WHAT NEEDS TO BE DONE >>
Copy out every line of the entries below, keeping each character, space and line break unchanged.

RECORDS FOR THIS EXERCISE >>
----------
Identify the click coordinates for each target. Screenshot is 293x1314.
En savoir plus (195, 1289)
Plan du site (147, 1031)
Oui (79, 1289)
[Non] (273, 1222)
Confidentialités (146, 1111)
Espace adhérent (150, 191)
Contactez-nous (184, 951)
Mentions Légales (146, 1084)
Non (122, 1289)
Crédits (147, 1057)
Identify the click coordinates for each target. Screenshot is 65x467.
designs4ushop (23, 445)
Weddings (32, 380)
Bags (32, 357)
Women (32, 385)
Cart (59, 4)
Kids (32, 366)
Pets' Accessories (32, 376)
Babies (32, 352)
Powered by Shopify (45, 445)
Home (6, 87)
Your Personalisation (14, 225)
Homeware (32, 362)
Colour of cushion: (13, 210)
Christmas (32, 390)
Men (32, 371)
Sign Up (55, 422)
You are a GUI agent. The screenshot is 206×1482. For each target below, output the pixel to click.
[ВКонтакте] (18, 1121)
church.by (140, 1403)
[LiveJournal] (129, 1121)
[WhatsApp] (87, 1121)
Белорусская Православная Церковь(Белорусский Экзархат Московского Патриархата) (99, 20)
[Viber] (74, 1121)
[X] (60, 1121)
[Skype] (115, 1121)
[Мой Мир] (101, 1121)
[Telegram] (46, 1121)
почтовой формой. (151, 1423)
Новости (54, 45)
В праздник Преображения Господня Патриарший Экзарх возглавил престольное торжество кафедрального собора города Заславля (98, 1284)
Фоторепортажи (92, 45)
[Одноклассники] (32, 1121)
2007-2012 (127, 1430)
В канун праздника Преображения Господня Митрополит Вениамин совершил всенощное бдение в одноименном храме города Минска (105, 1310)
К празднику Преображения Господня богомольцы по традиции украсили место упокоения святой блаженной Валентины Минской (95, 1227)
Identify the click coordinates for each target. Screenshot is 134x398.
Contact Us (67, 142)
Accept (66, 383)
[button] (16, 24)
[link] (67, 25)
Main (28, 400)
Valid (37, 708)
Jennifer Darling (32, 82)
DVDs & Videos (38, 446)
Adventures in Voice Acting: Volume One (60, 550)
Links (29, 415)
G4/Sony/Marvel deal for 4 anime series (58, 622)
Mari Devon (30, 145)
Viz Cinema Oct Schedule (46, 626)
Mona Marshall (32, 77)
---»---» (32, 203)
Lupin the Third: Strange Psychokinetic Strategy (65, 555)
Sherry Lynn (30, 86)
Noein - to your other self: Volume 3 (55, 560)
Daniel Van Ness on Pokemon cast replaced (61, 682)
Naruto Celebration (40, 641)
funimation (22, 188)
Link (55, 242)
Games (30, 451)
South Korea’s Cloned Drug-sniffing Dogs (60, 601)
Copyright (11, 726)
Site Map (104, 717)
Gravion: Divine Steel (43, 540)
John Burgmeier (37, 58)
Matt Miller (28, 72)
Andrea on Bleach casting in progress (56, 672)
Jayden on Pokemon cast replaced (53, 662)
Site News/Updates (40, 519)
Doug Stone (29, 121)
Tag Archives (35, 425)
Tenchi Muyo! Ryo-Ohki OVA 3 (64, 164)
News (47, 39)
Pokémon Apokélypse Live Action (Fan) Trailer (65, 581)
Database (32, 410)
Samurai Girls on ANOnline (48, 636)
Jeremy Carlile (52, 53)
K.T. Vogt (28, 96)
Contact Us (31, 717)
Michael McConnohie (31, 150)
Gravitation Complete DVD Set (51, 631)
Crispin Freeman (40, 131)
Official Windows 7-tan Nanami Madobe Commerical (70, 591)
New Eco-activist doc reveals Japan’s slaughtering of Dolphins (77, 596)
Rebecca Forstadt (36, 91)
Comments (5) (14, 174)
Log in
----------
SOLVED PROBLEM >>
Identify the click coordinates for each target. Screenshot is 293x1314.
En savoir plus (195, 1289)
Plan du site (147, 1031)
Oui (79, 1289)
[Non] (273, 1222)
Confidentialités (146, 1111)
Espace adhérent (150, 191)
Contactez-nous (184, 951)
Mentions Légales (146, 1084)
Non (122, 1289)
Crédits (147, 1057)
Identify the click coordinates for each target. Screenshot is 65x467.
designs4ushop (23, 445)
Weddings (32, 380)
Bags (32, 357)
Women (32, 385)
Cart (59, 4)
Kids (32, 366)
Pets' Accessories (32, 376)
Babies (32, 352)
Powered by Shopify (45, 445)
Home (6, 87)
Your Personalisation (14, 225)
Homeware (32, 362)
Colour of cushion: (13, 210)
Christmas (32, 390)
Men (32, 371)
Sign Up (55, 422)
You are a GUI agent. The screenshot is 206×1482. For each target below, output the pixel to click.
[ВКонтакте] (18, 1121)
church.by (140, 1403)
[LiveJournal] (129, 1121)
[WhatsApp] (87, 1121)
Белорусская Православная Церковь(Белорусский Экзархат Московского Патриархата) (99, 20)
[Viber] (74, 1121)
[X] (60, 1121)
[Skype] (115, 1121)
[Мой Мир] (101, 1121)
[Telegram] (46, 1121)
почтовой формой. (151, 1423)
Новости (54, 45)
В праздник Преображения Господня Патриарший Экзарх возглавил престольное торжество кафедрального собора города Заславля (98, 1284)
Фоторепортажи (92, 45)
[Одноклассники] (32, 1121)
2007-2012 (127, 1430)
В канун праздника Преображения Господня Митрополит Вениамин совершил всенощное бдение в одноименном храме города Минска (105, 1310)
К празднику Преображения Господня богомольцы по традиции украсили место упокоения святой блаженной Валентины Минской (95, 1227)
Identify the click coordinates for each target. Screenshot is 134x398.
Contact Us (67, 142)
Accept (66, 383)
[button] (16, 24)
[link] (67, 25)
Main (28, 400)
Valid (37, 708)
Jennifer Darling (32, 82)
DVDs & Videos (38, 446)
Adventures in Voice Acting: Volume One (60, 550)
Links (29, 415)
G4/Sony/Marvel deal for 4 anime series (58, 622)
Mari Devon (30, 145)
Viz Cinema Oct Schedule (46, 626)
Mona Marshall (32, 77)
---»---» (32, 203)
Lupin the Third: Strange Psychokinetic Strategy (65, 555)
Sherry Lynn (30, 86)
Noein - to your other self: Volume 3 (55, 560)
Daniel Van Ness on Pokemon cast replaced (61, 682)
Naruto Celebration (40, 641)
funimation (22, 188)
Link (55, 242)
Games (30, 451)
South Korea’s Cloned Drug-sniffing Dogs (60, 601)
Copyright (11, 726)
Site Map (104, 717)
Gravion: Divine Steel (43, 540)
John Burgmeier (37, 58)
Matt Miller (28, 72)
Andrea on Bleach casting in progress (56, 672)
Jayden on Pokemon cast replaced (53, 662)
Site News/Updates (40, 519)
Doug Stone (29, 121)
Tag Archives (35, 425)
Tenchi Muyo! Ryo-Ohki OVA 3 (64, 164)
News (47, 39)
Pokémon Apokélypse Live Action (Fan) Trailer (65, 581)
Database (32, 410)
Samurai Girls on ANOnline (48, 636)
Jeremy Carlile (52, 53)
K.T. Vogt (28, 96)
Contact Us (31, 717)
Michael McConnohie (31, 150)
Gravitation Complete DVD Set (51, 631)
Crispin Freeman (40, 131)
Official Windows 7-tan Nanami Madobe Commerical (70, 591)
New Eco-activist doc reveals Japan’s slaughtering of Dolphins (77, 596)
Rebecca Forstadt (36, 91)
Comments (5) (14, 174)
Log in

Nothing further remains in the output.